MD simulations have proven valuable for understanding the dynamics and mechanisms of PimA:
Current challenges in studying this enzyme include:
Membrane association: The enzyme is naturally associated with the membrane, which complicates structural and functional studies. Using detergents or nanodiscs might help maintain the enzyme in a more native-like environment.

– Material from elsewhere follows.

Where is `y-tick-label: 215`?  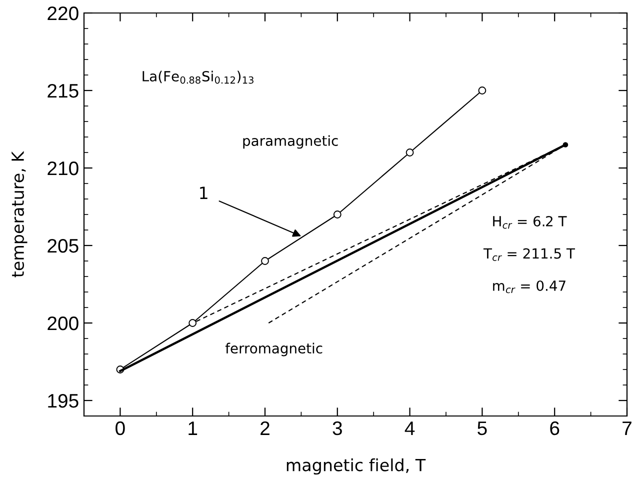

Complex substrate requirements: The natural substrate, PI, is a lipid that requires special handling due to its hydrophobicity. Synthetic analogs or simplified substrates could be developed to facilitate in vitro studies.
Establishing physiological relevance: Correlating in vitro findings with in vivo function remains challenging. Genetic approaches like site-directed mutagenesis of key residues identified in structural studies can help bridge this gap.
Based on structural and MD studies, several residues have been identified as critical for PimA function. Site-directed mutagenesis can be used to:
Validate catalytic residues: Mutations in residues Y9, P59, R68, L69, N97, R196, R201, K202, and R228 would be expected to significantly impact enzyme activity .
Alter substrate specificity: Mutations in the residues that interact with PI/PIM might modify the enzyme's preference for different lipid substrates.
Investigate conformational dynamics: Mutations in loop regions involved in the "open to closed" transition could provide insights into the importance of these conformational changes for catalysis.
The development of selective inhibitors offers several opportunities:
Chemical probes: Selective inhibitors can serve as valuable tools to study the role of this enzyme in mycobacterial physiology and pathogenesis.
Drug development: Since the enzyme is crucial for mycobacterial virulence, inhibitors could potentially be developed into novel anti-tuberculosis drugs. A screening of a limited library has already identified compounds with pyrrole analogous rings as significant inhibitors .
Combination therapy: Inhibitors targeting this enzyme might synergize with existing antibiotics, potentially overcoming some forms of drug resistance.
Selective toxicity: As this enzyme is absent in humans, targeting it might provide selective toxicity against mycobacteria while minimizing side effects.